Material provided Start Marker

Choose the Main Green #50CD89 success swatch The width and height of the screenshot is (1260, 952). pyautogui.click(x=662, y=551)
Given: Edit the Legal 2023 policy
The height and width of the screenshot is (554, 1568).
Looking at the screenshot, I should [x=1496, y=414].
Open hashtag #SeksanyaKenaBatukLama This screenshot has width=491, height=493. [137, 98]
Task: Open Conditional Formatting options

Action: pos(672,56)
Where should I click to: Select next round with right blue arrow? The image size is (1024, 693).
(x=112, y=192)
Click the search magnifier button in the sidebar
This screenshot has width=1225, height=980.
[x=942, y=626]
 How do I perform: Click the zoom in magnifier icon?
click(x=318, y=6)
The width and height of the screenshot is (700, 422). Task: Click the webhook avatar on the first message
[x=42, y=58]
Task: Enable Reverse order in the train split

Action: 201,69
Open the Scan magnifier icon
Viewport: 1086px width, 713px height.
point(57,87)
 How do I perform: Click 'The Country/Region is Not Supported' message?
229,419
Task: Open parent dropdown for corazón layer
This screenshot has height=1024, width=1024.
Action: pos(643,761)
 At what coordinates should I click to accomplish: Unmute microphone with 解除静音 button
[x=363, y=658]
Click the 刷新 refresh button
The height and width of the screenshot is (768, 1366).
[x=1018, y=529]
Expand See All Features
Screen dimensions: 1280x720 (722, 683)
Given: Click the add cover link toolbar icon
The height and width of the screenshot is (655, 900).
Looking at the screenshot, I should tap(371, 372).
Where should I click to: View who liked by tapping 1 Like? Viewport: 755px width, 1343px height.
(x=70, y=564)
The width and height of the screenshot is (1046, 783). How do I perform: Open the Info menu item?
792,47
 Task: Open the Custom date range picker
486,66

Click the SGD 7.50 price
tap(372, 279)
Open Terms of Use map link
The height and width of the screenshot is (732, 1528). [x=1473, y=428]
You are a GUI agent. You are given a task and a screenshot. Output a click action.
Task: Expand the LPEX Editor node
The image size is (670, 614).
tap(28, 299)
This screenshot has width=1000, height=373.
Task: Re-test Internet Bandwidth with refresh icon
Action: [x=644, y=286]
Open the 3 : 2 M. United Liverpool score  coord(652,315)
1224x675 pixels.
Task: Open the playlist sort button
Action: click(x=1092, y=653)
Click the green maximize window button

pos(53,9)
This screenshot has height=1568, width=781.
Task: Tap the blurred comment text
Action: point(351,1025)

Material provided End Marker

Starting at the line that contains "The image size is (670, 614).", write out every line to the end of the entries, exactly as given.

The image size is (670, 614).
tap(28, 299)
This screenshot has width=1000, height=373.
Task: Re-test Internet Bandwidth with refresh icon
Action: [x=644, y=286]
Open the 3 : 2 M. United Liverpool score  coord(652,315)
1224x675 pixels.
Task: Open the playlist sort button
Action: click(x=1092, y=653)
Click the green maximize window button

pos(53,9)
This screenshot has height=1568, width=781.
Task: Tap the blurred comment text
Action: point(351,1025)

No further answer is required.